A Self-Assembled Trinuclear Co(II) Catalyst for Efficient C─H Activation of Benzaldehydes under Solvent-Free Condition

Abstract

A trinuclear, self-assembled Co(II) coordination solid with the formula [Co₃(BTC)₂(BPY)₄(H₂O)₁₀.]· BPY 4H₂O (1) [BTC = 1,3,5-benzenetricarboxylate, BPY = 4,4′-bipyridine] has been developed. Diffraction studies revealed that (1) features two crystallographically distinct Co²⁺ centers connected through BPY bridges, resulting in a trinuclear complex structure. The centrosymmetric trinuclear [Co₃(BTC)₂(BPY)₄] unit together with uncoordinated BPY molecules generate a 2D stacked structure.

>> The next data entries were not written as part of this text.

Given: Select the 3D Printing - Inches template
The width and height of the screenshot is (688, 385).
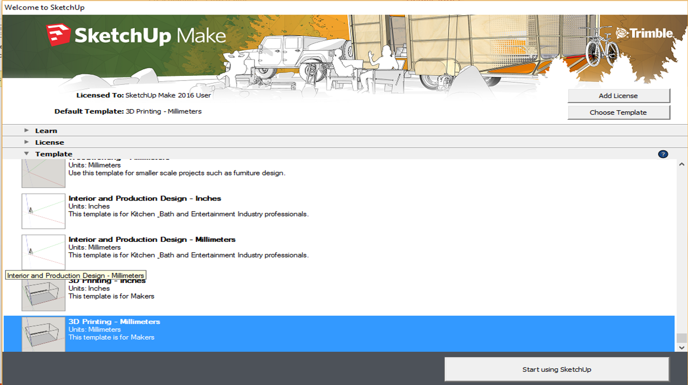Looking at the screenshot, I should tap(201, 288).
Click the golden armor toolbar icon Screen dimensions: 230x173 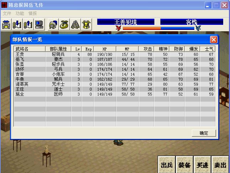tap(86, 25)
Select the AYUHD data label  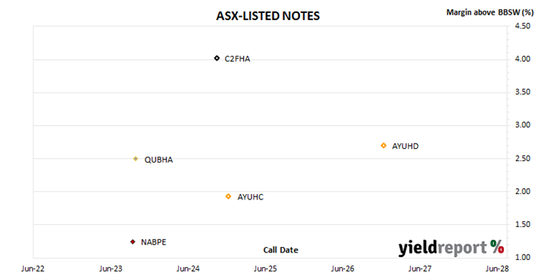(405, 146)
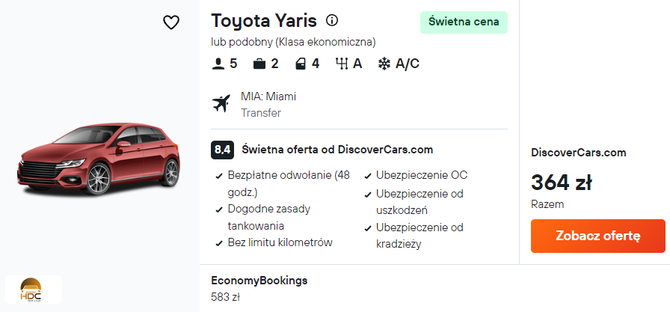Click the air conditioning snowflake icon
This screenshot has width=670, height=312.
click(x=384, y=64)
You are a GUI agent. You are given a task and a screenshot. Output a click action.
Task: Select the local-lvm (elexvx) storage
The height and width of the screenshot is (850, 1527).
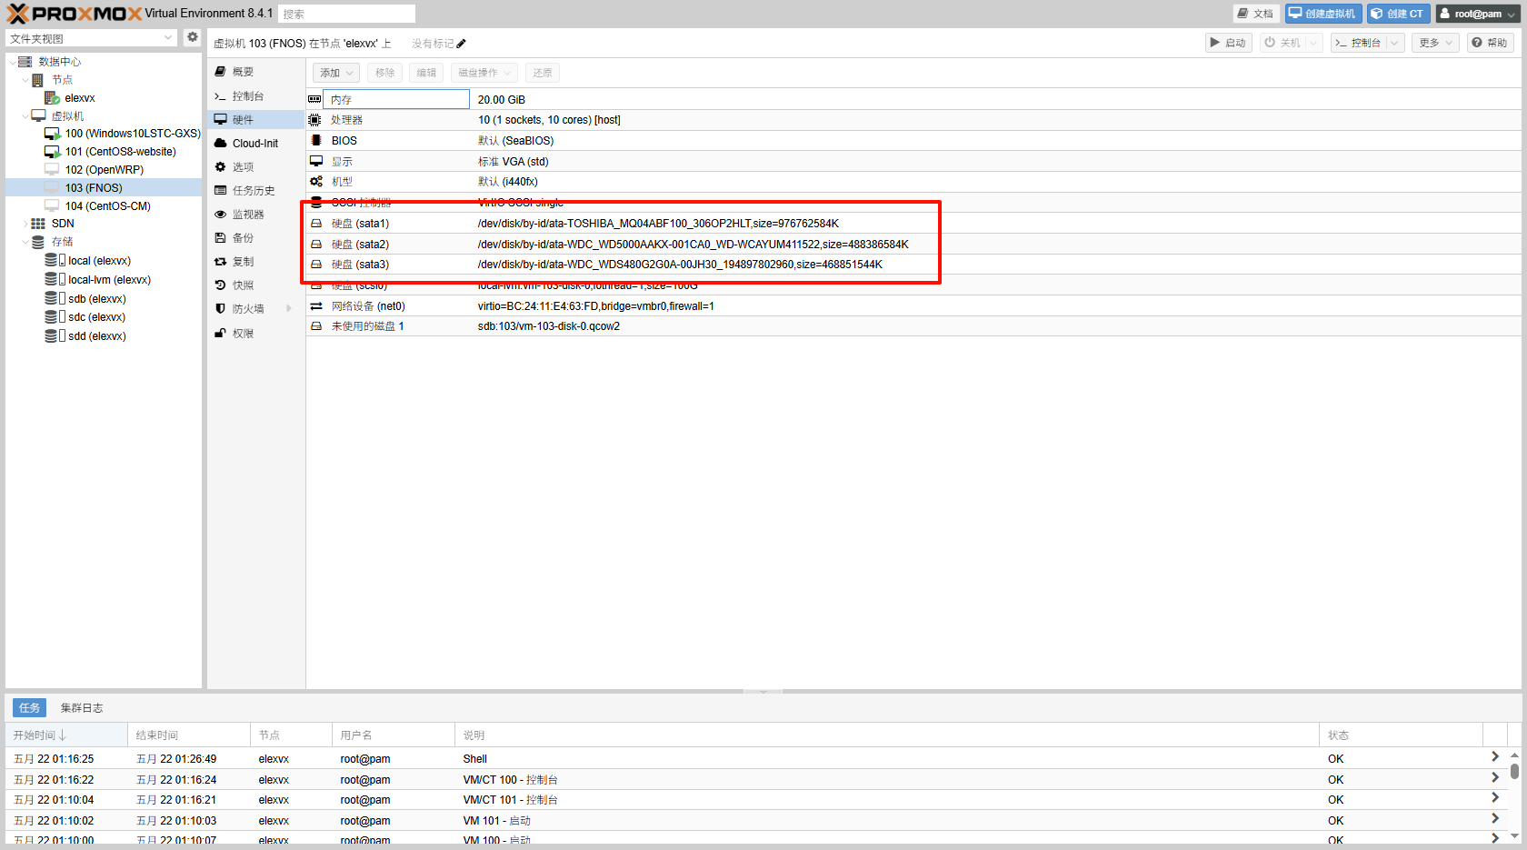click(x=109, y=280)
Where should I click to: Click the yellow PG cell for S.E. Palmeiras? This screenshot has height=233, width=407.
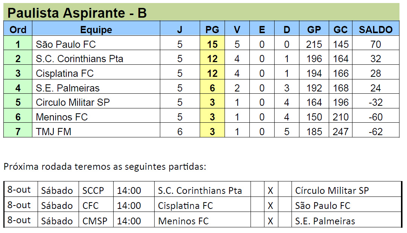click(212, 88)
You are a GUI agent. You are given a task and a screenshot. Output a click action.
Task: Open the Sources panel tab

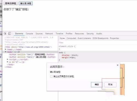[x=39, y=33]
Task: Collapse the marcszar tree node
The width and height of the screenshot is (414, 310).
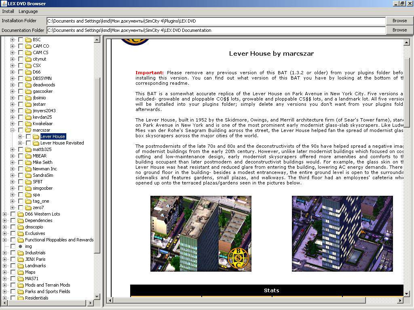Action: pos(12,130)
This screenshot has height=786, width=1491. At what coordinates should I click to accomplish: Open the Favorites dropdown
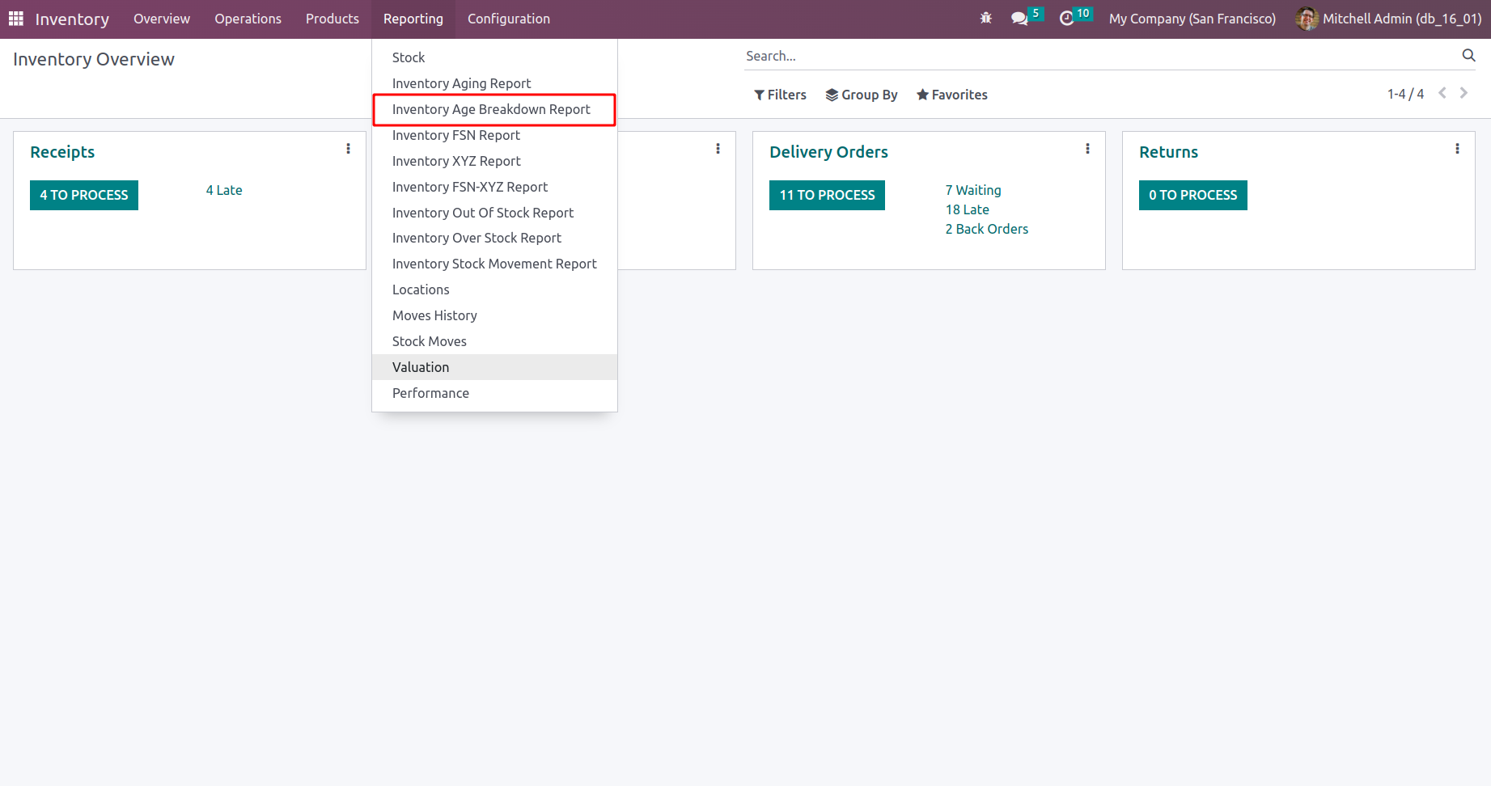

Theoretical calculations also support noncovalent interactions between the aromatic ring of uncoordinated BPY units and the trinuclear unit, as well as H-Bonding interactions. The compound 1 exhibits remarkable catalytic activity that facilitates the C─H activation of benzaldehyde in the presence of TBHP, yielding symmetric anhydrides. This green approach demonstrates a broad substrate scope under solvent-free conditions (water is added for solid reactant substrates). The investigated catalytic protocol is homogenous, straightforward, and efficient. In addition to that, mechanistic studies suggest that the catalytic reactions follow a radical pathway. This protocol also features short reaction time along with wide functional group tolerance, highlights its practical utility.